TASK STATEMENT:
Line by line, reproduce the records exactly.
↓
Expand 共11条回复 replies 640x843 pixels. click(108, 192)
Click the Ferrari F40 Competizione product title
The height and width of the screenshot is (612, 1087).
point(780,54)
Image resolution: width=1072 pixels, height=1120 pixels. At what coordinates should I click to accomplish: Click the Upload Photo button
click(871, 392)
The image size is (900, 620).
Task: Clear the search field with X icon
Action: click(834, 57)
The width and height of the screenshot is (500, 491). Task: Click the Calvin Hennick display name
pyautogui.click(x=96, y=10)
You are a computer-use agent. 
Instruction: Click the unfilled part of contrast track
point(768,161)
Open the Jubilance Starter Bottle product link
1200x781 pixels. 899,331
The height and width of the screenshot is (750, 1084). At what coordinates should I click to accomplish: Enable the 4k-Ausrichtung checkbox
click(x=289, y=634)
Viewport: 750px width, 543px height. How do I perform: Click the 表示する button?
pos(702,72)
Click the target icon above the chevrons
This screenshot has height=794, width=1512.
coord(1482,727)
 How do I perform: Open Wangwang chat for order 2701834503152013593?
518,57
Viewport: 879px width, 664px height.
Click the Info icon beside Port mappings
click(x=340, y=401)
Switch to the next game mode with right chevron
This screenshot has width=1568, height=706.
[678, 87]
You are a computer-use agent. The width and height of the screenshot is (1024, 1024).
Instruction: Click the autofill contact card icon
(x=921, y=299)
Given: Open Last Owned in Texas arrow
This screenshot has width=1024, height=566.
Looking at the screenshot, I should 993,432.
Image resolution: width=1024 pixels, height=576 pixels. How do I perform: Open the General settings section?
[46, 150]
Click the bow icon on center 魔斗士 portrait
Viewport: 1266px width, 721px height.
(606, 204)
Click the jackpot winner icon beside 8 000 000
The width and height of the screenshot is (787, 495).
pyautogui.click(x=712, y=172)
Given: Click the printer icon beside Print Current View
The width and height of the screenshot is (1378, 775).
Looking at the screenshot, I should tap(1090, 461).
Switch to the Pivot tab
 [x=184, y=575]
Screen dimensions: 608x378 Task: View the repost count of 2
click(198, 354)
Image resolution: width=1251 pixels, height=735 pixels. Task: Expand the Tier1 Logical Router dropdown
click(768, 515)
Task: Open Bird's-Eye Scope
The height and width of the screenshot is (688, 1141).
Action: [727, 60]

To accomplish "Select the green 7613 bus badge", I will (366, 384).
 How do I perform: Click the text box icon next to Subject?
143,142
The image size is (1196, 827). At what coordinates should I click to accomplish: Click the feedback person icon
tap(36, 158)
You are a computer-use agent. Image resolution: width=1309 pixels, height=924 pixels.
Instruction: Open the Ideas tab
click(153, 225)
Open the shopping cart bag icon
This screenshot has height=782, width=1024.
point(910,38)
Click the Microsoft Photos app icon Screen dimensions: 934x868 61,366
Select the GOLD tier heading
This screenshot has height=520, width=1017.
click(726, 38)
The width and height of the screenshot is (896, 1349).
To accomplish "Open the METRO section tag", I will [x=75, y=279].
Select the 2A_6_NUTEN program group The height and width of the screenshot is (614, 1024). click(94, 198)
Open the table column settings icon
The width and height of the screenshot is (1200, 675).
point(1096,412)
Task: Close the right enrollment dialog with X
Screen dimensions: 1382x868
↑
RESULT OF THE EXERCISE:
Expand 共11条回复 replies 640x843 pixels. click(108, 192)
Click the Ferrari F40 Competizione product title
The height and width of the screenshot is (612, 1087).
point(780,54)
Image resolution: width=1072 pixels, height=1120 pixels. At what coordinates should I click to accomplish: Click the Upload Photo button
click(871, 392)
The image size is (900, 620).
Task: Clear the search field with X icon
Action: click(834, 57)
The width and height of the screenshot is (500, 491). Task: Click the Calvin Hennick display name
pyautogui.click(x=96, y=10)
You are a computer-use agent. 
Instruction: Click the unfilled part of contrast track
point(768,161)
Open the Jubilance Starter Bottle product link
1200x781 pixels. 899,331
The height and width of the screenshot is (750, 1084). At what coordinates should I click to accomplish: Enable the 4k-Ausrichtung checkbox
click(x=289, y=634)
Viewport: 750px width, 543px height. How do I perform: Click the 表示する button?
pos(702,72)
Click the target icon above the chevrons
This screenshot has height=794, width=1512.
coord(1482,727)
 How do I perform: Open Wangwang chat for order 2701834503152013593?
518,57
Viewport: 879px width, 664px height.
Click the Info icon beside Port mappings
click(x=340, y=401)
Switch to the next game mode with right chevron
This screenshot has width=1568, height=706.
[678, 87]
You are a computer-use agent. The width and height of the screenshot is (1024, 1024).
Instruction: Click the autofill contact card icon
(x=921, y=299)
Given: Open Last Owned in Texas arrow
This screenshot has width=1024, height=566.
Looking at the screenshot, I should 993,432.
Image resolution: width=1024 pixels, height=576 pixels. How do I perform: Open the General settings section?
[46, 150]
Click the bow icon on center 魔斗士 portrait
Viewport: 1266px width, 721px height.
(606, 204)
Click the jackpot winner icon beside 8 000 000
The width and height of the screenshot is (787, 495).
pyautogui.click(x=712, y=172)
Given: Click the printer icon beside Print Current View
The width and height of the screenshot is (1378, 775).
Looking at the screenshot, I should tap(1090, 461).
Switch to the Pivot tab
 [x=184, y=575]
Screen dimensions: 608x378 Task: View the repost count of 2
click(198, 354)
Image resolution: width=1251 pixels, height=735 pixels. Task: Expand the Tier1 Logical Router dropdown
click(768, 515)
Task: Open Bird's-Eye Scope
The height and width of the screenshot is (688, 1141).
Action: [727, 60]

To accomplish "Select the green 7613 bus badge", I will (366, 384).
 How do I perform: Click the text box icon next to Subject?
143,142
The image size is (1196, 827). At what coordinates should I click to accomplish: Click the feedback person icon
tap(36, 158)
You are a computer-use agent. Image resolution: width=1309 pixels, height=924 pixels.
Instruction: Open the Ideas tab
click(153, 225)
Open the shopping cart bag icon
This screenshot has height=782, width=1024.
point(910,38)
Click the Microsoft Photos app icon Screen dimensions: 934x868 61,366
Select the GOLD tier heading
This screenshot has height=520, width=1017.
click(726, 38)
The width and height of the screenshot is (896, 1349).
To accomplish "Open the METRO section tag", I will [x=75, y=279].
Select the 2A_6_NUTEN program group The height and width of the screenshot is (614, 1024). click(94, 198)
Open the table column settings icon
The width and height of the screenshot is (1200, 675).
point(1096,412)
Task: Close the right enrollment dialog with X
Screen dimensions: 1382x868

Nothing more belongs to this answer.